11.Now, we turn to the evidence of the eyewitnesses who were declared hostile. PW-3, according to the prosecution, was the witness before whom the deceased made a dying declaration while he was being carried in an auto-rickshaw. PW-3 did not support the prosecution on this aspect, and PW-24 claimed that when the deceased was put in an auto-rickshaw, he was not conscious. PW-3 stated that he heard a quarrel between the appellant and the deceased. When the witness was confronted with his police statement in the cross-examination, he denied having made such a statement. PW-4 was declared as hostile. When he was confronted with relevant part of his police statement, he denied to have made the statement.


12.The High Court has relied upon the testimony of PW-7, who was again declared hostile. In the cross-examination made by the public prosecutor, PW-7 accepted that she informed the police that she saw the appellant going down, and while going down, he was cleaning the blood off his clothes. However, in the cross-examination made by the advocate for the accused, she stated that except for seeing the deceased in injured condition, she had not seen anything else and that she was not aware of the persons who were involved in the incident.

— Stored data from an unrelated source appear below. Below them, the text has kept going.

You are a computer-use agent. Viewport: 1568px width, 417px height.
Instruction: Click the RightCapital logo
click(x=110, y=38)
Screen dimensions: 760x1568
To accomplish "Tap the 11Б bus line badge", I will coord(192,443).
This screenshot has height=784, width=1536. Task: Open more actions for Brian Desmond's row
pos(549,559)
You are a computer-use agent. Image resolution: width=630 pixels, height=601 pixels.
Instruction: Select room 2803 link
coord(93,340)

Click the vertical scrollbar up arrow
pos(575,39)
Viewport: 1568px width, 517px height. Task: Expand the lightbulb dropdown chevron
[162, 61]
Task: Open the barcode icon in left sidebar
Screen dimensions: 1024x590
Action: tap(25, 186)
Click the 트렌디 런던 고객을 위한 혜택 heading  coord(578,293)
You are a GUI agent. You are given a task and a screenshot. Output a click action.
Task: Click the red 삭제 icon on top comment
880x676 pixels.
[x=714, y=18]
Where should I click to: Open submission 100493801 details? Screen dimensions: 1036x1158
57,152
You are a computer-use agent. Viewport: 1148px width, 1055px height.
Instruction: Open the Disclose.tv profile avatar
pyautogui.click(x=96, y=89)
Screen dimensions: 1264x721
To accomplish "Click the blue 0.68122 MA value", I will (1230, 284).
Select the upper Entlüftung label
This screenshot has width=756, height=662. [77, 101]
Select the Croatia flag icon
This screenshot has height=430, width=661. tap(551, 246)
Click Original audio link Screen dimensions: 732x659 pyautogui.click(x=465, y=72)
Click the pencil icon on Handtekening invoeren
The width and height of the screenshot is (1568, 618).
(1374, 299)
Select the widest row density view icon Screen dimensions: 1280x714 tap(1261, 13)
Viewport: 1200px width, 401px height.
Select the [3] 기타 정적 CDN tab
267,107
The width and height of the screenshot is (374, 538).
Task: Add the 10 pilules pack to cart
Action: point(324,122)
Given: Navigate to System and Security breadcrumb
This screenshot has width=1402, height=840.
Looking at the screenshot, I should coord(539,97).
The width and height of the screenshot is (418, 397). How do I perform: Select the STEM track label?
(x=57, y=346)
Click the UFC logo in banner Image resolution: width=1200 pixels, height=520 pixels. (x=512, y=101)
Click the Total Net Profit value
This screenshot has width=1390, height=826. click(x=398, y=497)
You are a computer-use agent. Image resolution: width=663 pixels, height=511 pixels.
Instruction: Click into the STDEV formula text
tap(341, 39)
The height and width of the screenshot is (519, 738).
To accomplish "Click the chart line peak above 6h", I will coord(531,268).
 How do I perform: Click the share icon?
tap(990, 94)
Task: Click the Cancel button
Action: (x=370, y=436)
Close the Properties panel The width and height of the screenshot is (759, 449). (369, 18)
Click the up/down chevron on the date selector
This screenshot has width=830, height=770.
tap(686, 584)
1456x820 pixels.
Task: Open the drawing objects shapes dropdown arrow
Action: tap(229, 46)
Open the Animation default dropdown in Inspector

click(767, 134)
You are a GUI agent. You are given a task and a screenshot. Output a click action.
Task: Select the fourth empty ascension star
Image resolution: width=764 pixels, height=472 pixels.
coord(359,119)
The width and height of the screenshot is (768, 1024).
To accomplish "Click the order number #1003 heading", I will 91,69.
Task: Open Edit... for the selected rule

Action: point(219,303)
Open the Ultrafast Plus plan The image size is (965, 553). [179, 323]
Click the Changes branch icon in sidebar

13.The High Court held that the evidence of PW-9 Kalu Shaikh, another hostile witness, proves the appellant’s presence at the time of the incident. In cross-examination by the advocate for the accused, PW-9 stated that he did not know the appellant and the deceased before the incident. He stated that he was unable to identify the appellant. He stated that except for hearing the shouts “save, save,” he knew nothing.


14.Therefore, after having carefully perused the evidence of the hostile prosecution witnesses (PW-3 to PW-9), we find that there is nothing in the evidence which could be relied upon by the prosecution for connecting the appellant with the murder of the deceased.


15.Thus, the appellant’s conviction cannot be sustained for the above reasons. Accordingly, the appeal is allowed. The conviction and sentence of the appellant are set aside, and the appellant is acquitted of the offence alleged against him in Sessions Case No. 80 of 2005, decided by the 3rd Fast Track Court, Surat arising out of CR No. I/142/2004 of Limbayat Police Station. The appellant shall be set at liberty unless he is required to be detained in connection with any other case.


Result of the case: Appeal allowed.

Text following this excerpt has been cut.